Symptoms that suggest that a headache may be migraine include:

• Multiple headaches of moderate-to-severe intensity, lasting from hours to days
• Unilateral, throbbing quality
• Photophobia, phonophobia
• Nausea/vomiting
• Aggravation of headache by activity
• Autonomic features such as rhinorrhea or congestion, tearing, changes in pupil size, and others (these occur occasionally, not routinely)⁴
• Pain sensation with normal stimuli (cutaneous allodynia)

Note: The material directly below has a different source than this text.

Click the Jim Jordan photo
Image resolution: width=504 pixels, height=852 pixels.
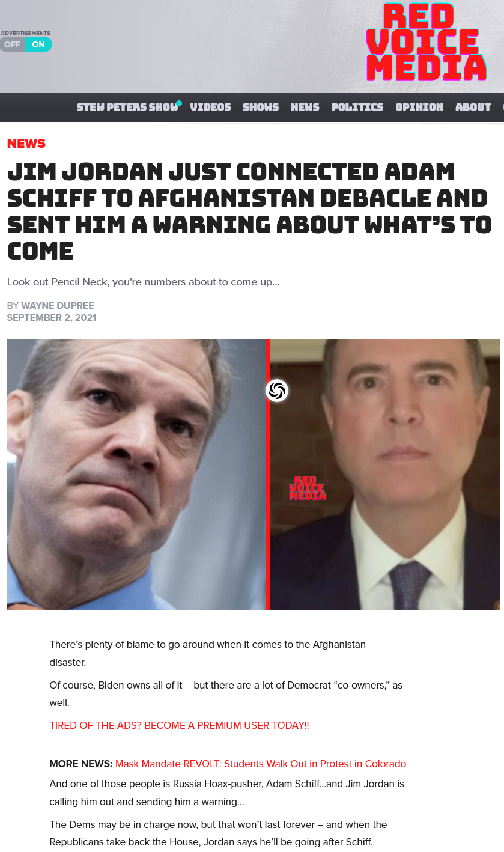(137, 474)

Triggers include stress, menses, oral contraception, overexertion, sleep deprivation, fasting, head trauma, bright lights, changes in weather, changes in eating or sleeping schedules, and substances in food or beverages, such as nitrites, glutamate, aspartate, and tyramine. Other identified triggers are excessive vitamin A intake, histamine, corticosteroid withdrawal, caffeine or analgesic withdrawal, and strong odors.⁵ Triggers may act as vasodilators^2,6 or through allergic reactions.^7,8

Risk Factors

Up to 60% of migraine cases are familial, with specific gene abnormalities in some cases. Women are affected about 3 times more often than men.⁹ Persons with right-to-left cardiac shunts (patent foramen ovale, and atrial septal defect to a lesser degree) have increased migraine prevalence,^10-12 for unknown reason.

Diagnosis and Treatment

Diagnosis

Migraine is a clinical diagnosis. Neuroimaging is only necessary if another possible etiology is suspected. Providers may consider a CT scan and lumbar puncture for patients with rapid onset of severe headache (to rule out subarachnoid hemorrhage), focal neurologic signs, gait instability, or other migraine-inconsistent findings.

Migraine without aura

A clinical diagnosis of migraine is indicated for patients who experience 5 or more episodes fulfilling the following criteria:

• Duration of 4 to 72 hours.
• Two or more of the following: unilateral location, pulsating quality, moderate or severe intensity, aggravation by routine physical activity.
• One or more of the following: nausea/vomiting, photo/phonophobia.
• Headache not attributed to another disorder.

Migraine with aura   

The following criteria establish the clinical diagnosis of migraine with aura:

• Aura consisting of one or more of the following, and without motor weakness: fully reversible visual symptoms, fully reversible sensory symptoms, or fully reversible speech disturbance.
• Two or more of the following: homonymous (same field defect in both eyes) visual symptoms or unilateral sensory symptoms, at least one aura developing gradually over 5 minutes or different auras developing in succession over at least 5 minutes, or each aura lasting between 5 to 60 minutes
• Two episodes fulfilling above criteria with migraine headaches beginning within 1 hour of the aura(s)
• Headache not attributed to any other disorder

Treatment

Prevention is the mainstay of migraine therapy. The patient will benefit from avoiding situations that trigger or exacerbate migraines-for example, by maintaining appropriate sleep patterns, avoiding fasting and trigger foods, and participating in stress management. It should be kept in mind that absorption of oral medicines may be decreased due to migraine-induced gastric stasis.

Abortive therapy

Abortive therapies are more effective when given early, and in larger appropriate doses, although frequent use (more than 10 times per month) can lead to medication-overuse headaches. All short-acting analgesic medications can result in these headaches (also called analgesic rebound headaches or transformed migraine). Non-oral drugs-suppository, intramuscular, or intravenous-may work better for the many patients who suffer from nausea and vomiting during episodes. The following agents are commonly used:

Analgesics. Aspirin, other NSAIDs including indomethacin, and acetaminophen. Chronic use can lead to overuse headaches.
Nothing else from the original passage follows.